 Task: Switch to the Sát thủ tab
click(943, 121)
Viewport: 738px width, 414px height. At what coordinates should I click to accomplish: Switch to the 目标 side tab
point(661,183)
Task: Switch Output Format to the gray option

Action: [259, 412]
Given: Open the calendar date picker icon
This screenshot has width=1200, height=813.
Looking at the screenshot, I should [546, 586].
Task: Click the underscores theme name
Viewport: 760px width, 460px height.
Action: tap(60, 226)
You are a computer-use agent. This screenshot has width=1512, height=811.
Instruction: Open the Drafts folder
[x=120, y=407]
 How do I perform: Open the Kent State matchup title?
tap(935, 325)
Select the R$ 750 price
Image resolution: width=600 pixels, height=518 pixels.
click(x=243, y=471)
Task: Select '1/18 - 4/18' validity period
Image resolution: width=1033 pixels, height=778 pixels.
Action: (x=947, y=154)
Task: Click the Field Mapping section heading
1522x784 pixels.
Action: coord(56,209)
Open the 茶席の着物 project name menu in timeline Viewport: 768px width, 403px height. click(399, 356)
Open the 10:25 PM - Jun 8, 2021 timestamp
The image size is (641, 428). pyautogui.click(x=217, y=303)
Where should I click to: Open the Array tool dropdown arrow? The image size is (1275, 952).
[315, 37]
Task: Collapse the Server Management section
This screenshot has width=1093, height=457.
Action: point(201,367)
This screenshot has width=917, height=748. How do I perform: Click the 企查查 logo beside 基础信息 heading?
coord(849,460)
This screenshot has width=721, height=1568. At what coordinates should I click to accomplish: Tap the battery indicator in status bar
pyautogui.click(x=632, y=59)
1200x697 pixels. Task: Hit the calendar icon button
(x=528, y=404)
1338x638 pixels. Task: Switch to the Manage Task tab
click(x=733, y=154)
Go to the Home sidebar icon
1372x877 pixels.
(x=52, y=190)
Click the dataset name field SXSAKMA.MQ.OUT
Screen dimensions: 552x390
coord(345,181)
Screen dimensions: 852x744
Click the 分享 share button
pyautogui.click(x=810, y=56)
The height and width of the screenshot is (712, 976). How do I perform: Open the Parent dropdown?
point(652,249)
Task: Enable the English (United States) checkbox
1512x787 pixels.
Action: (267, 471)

**Travail demandé**
Restituez sans aucune modification les lignes des entrées comprises entre celle qui contient « Open the 茶席の着物 » et celle qui contient « The image size is (641, 428). », ces deux lignes incluses.

**Résultat**
Open the 茶席の着物 project name menu in timeline Viewport: 768px width, 403px height. click(399, 356)
Open the 10:25 PM - Jun 8, 2021 timestamp
The image size is (641, 428). pyautogui.click(x=217, y=303)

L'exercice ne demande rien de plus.